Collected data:
┄┄┄┄┄┄┄┄┄┄

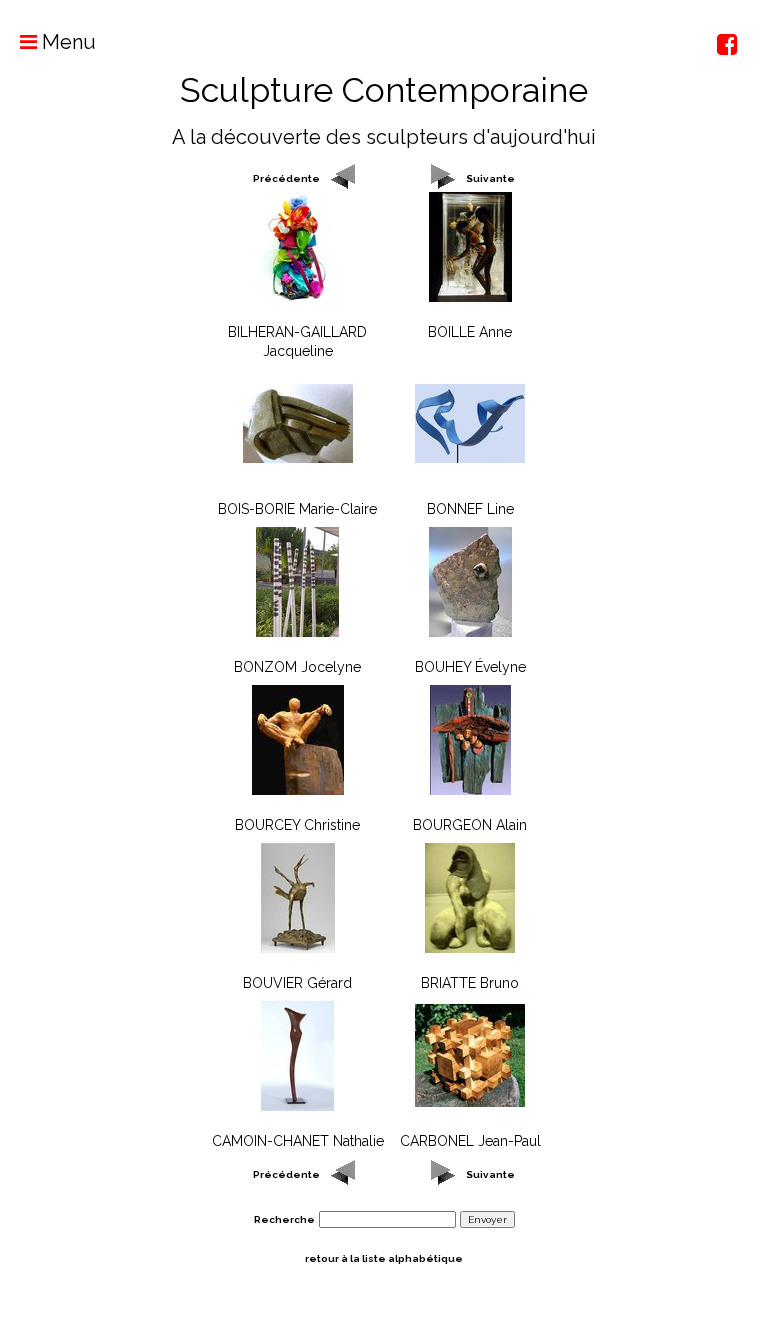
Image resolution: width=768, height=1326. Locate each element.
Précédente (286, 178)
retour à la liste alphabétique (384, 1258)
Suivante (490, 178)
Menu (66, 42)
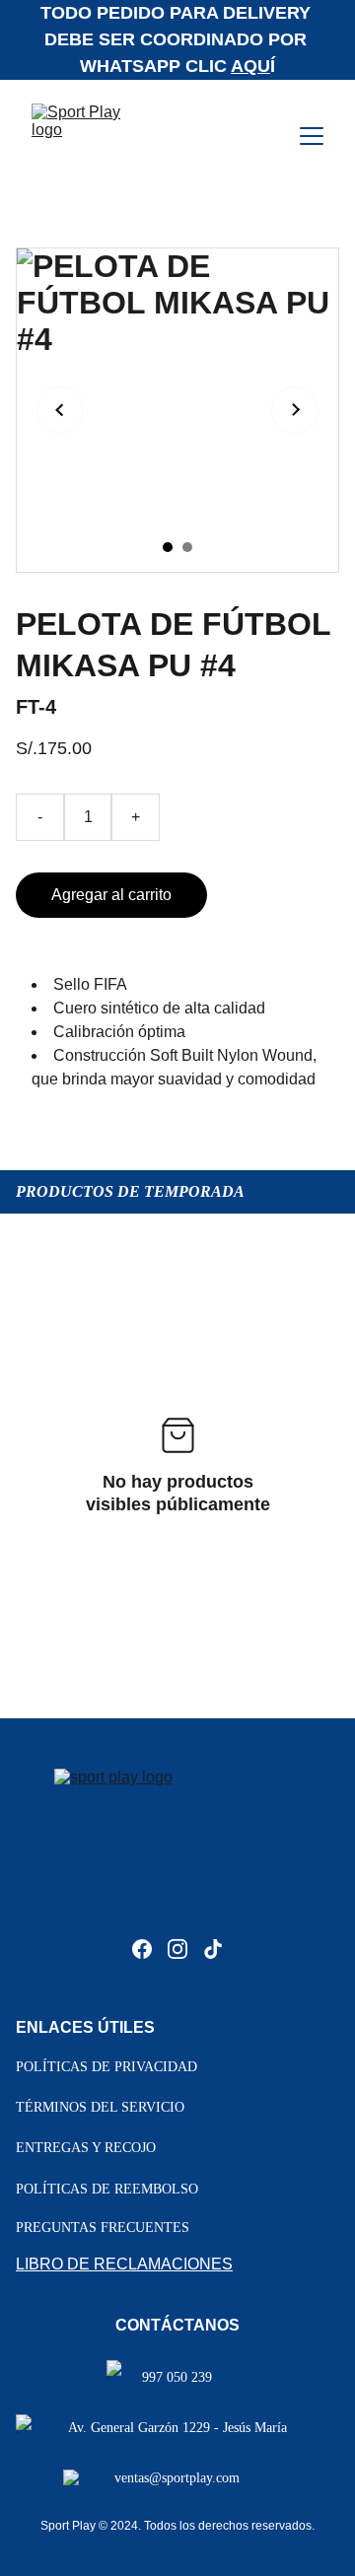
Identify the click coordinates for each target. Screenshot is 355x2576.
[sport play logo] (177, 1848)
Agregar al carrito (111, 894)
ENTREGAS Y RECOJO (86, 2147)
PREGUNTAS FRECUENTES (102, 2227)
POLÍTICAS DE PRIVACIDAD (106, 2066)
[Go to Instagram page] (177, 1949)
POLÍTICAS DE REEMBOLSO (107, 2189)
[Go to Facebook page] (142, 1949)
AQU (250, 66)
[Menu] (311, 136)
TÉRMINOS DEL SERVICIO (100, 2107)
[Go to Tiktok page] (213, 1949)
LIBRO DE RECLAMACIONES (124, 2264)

┄┄┄┄┄┄┄┄┄┄

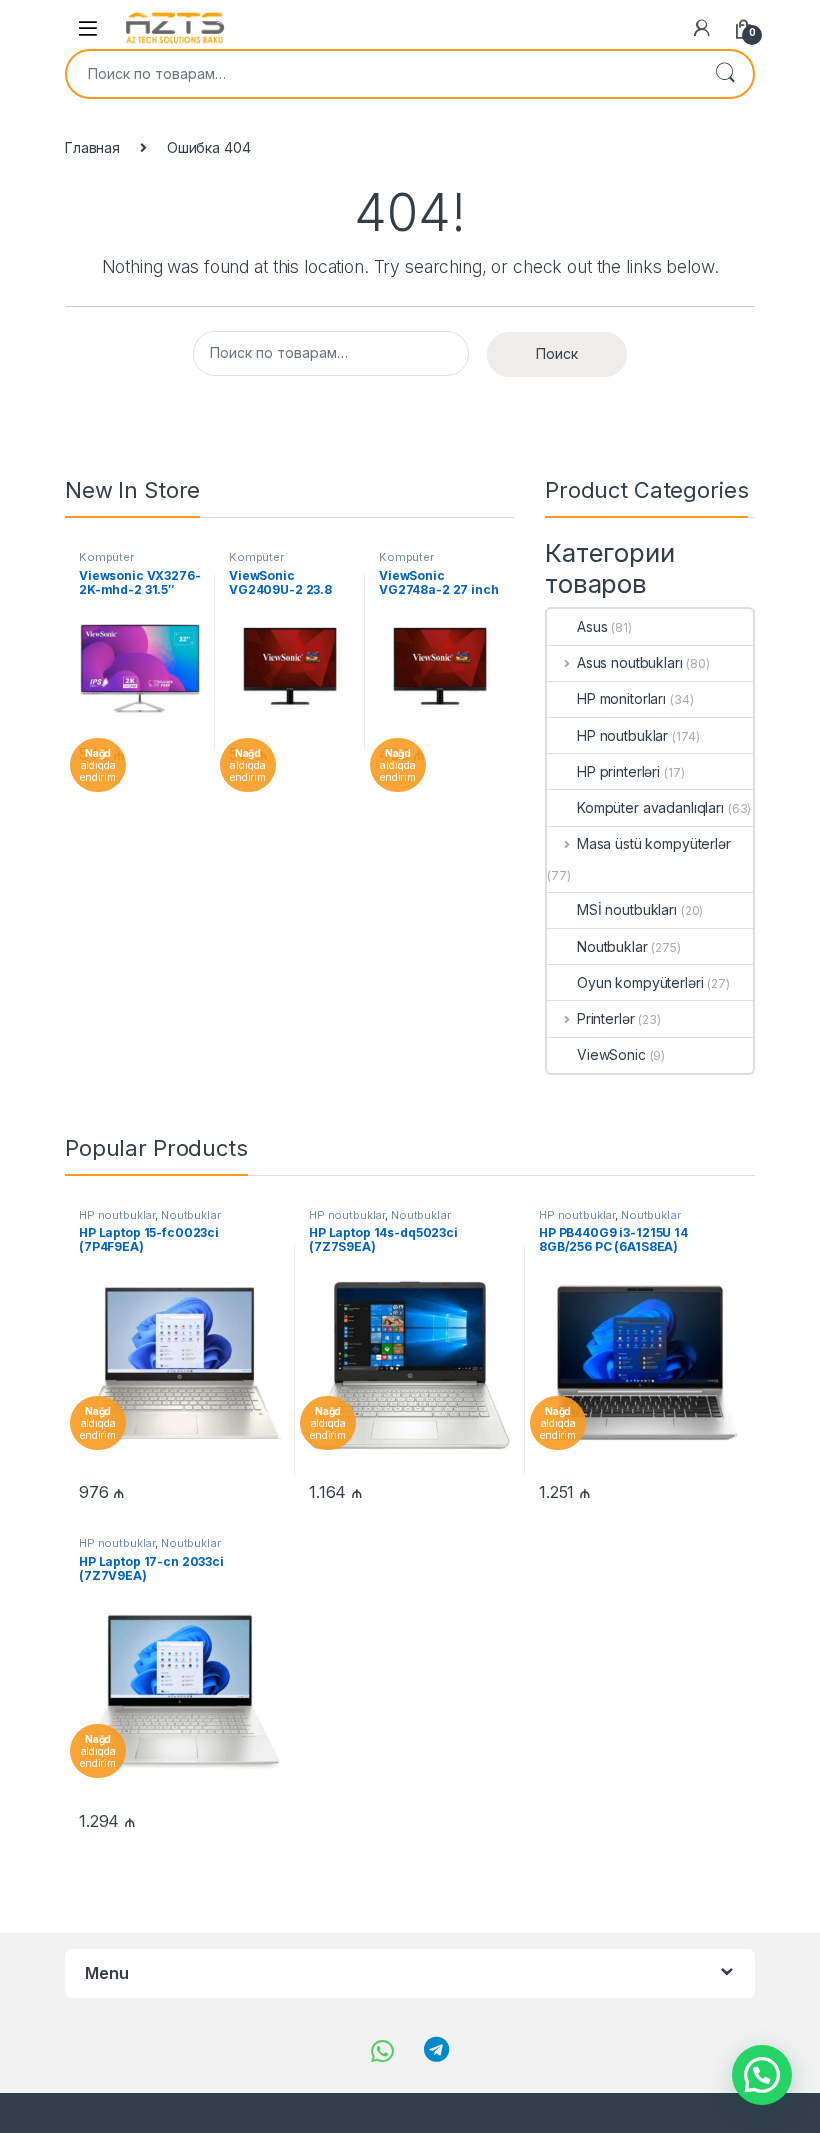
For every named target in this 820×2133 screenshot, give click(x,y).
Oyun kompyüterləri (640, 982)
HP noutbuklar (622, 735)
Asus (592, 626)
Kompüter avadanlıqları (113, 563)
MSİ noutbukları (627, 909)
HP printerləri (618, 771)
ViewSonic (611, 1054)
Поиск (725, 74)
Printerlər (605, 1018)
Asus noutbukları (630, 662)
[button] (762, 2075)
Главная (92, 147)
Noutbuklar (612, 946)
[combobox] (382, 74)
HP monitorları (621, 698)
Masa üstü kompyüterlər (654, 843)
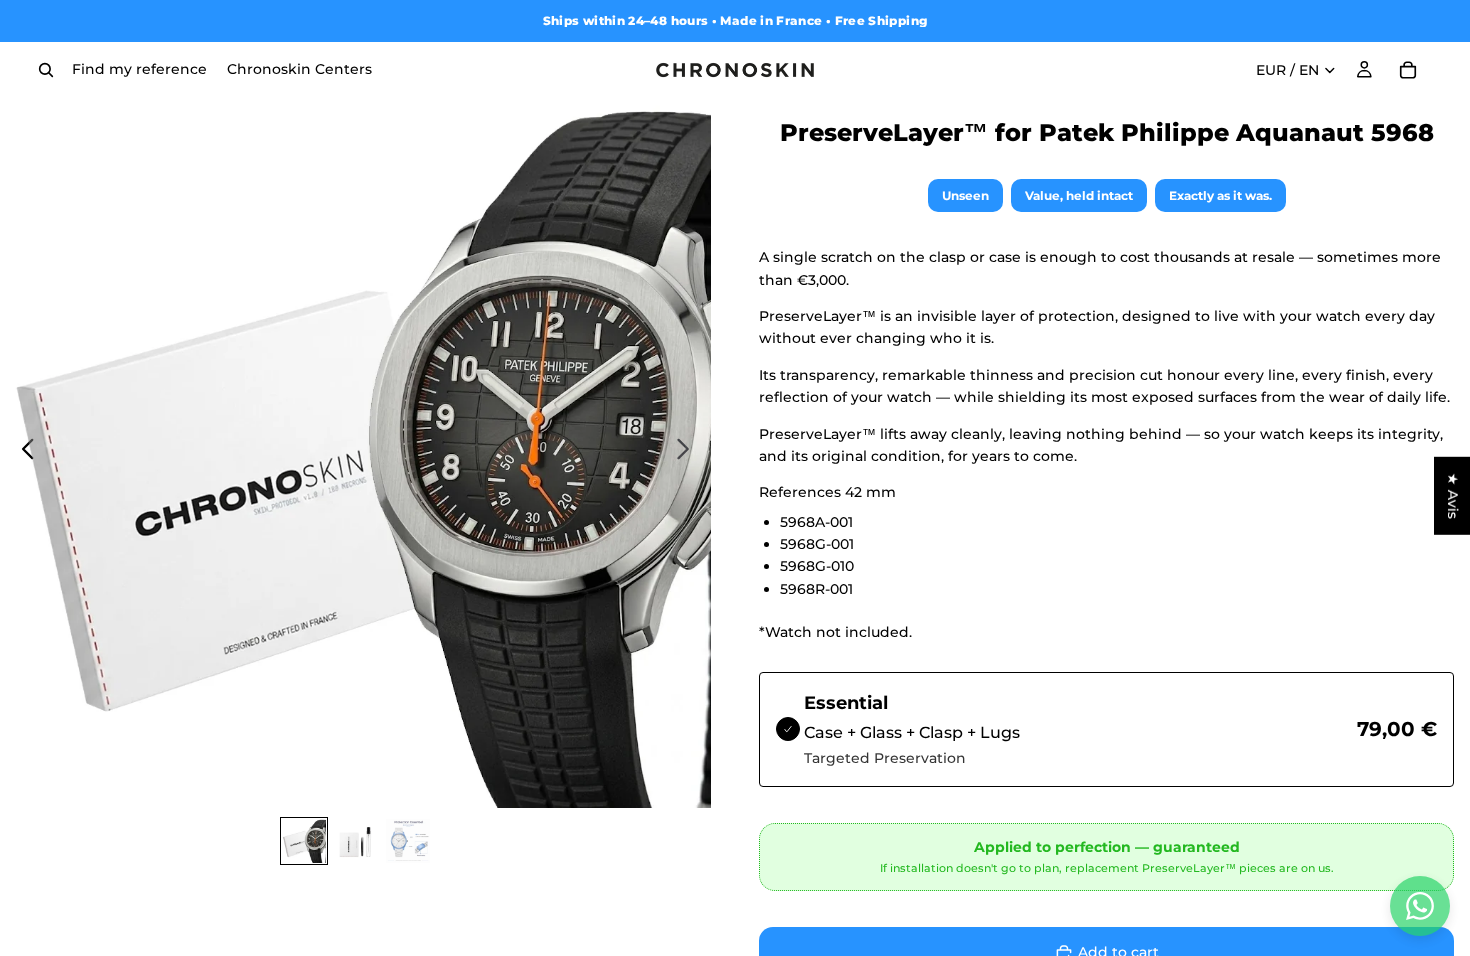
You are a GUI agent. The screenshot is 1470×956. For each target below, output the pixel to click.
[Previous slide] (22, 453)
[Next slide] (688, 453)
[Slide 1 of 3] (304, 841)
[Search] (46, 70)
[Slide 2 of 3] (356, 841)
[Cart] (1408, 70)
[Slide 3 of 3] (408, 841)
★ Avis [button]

┄┄┄┄┄┄┄┄┄┄

State the number of lines above that include "each", and nothing further.

> [RESPONSE FOR THIS EXERCISE]: 3